Arbeitgeber bevorzugen nach wie vor den Masterabschluss oder die Promotion, so die Studie JobTrends Deutschland 2016. Immerhin gut ein Drittel ist aber auch an Bachelorabsolventen interessiert. In der Forschung wird die Promotion vorausgesetzt.

Knapp ein Viertel aller Naturwissenschaftler arbeiten im Bereich Lehre und Forschung – viele nehmen dafür eine Aneinanderreihung befristeter Verträge in Kauf. Zwar wurde im vergangenen März das sogenannte Wissenschaftszeitvertragsgesetz geändert, sodass Arbeitsverträge nun nicht mehr grundlos befristet werden können, aber erst in einigen Jahren wird sich zeigen, ob die Karriereverläufe in der Wissenschaft dadurch stabiler werden.

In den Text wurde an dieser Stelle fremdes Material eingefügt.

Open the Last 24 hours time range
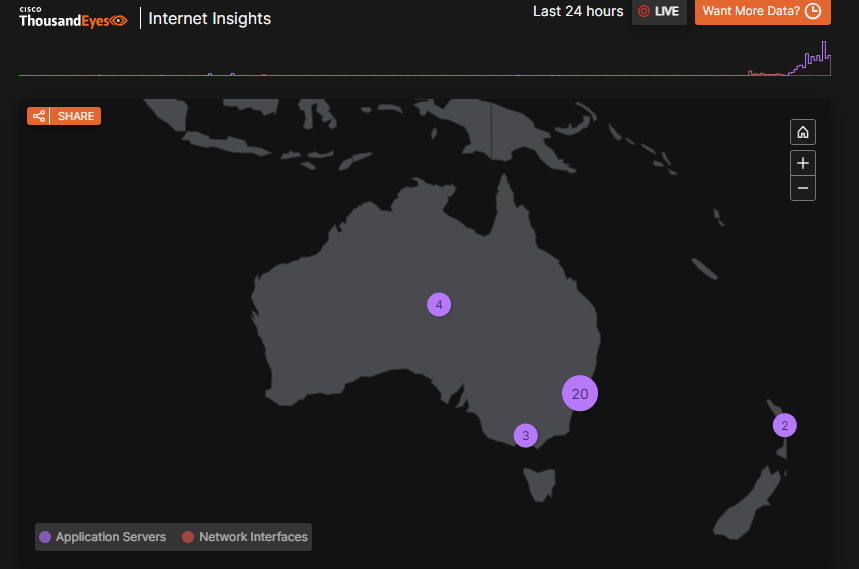The width and height of the screenshot is (859, 569). click(577, 11)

Wer in die Forschung geht, braucht viel Leidenschaft – und Optimismus. "Karrierewege in der Wissenschaft sind nicht mit Garantien verbunden, es gibt kein Laufbahnsystem. Sie brauchen Glück in entscheidenden Momenten, und es gibt auch für die sehr Guten keine absolute Gewissheit, dass es irgendwann mit dem Lehrstuhl klappt", sagt Hubert Detmer, der beim Deutschen Hochschulverband Nachwuchswissenschaftler und Professoren auf ihrem Karriereweg berät. Gut ist es, wenn man viele Kontakte zu anderen Wissenschaftlern hat und weiß, wie man erfolgreich Projektanträge für Drittmittel schreibt. Darüber hinaus spielen jedoch auch Faktoren eine Rolle, die man nicht beeinflussen kann. Etwa, wie viele Lehrstühle es im angestrebten Bereich gibt und wie lange die Stellen dort besetzt sind – darüber sollte man sich informieren, um seine Chancen realistisch einschätzen zu können.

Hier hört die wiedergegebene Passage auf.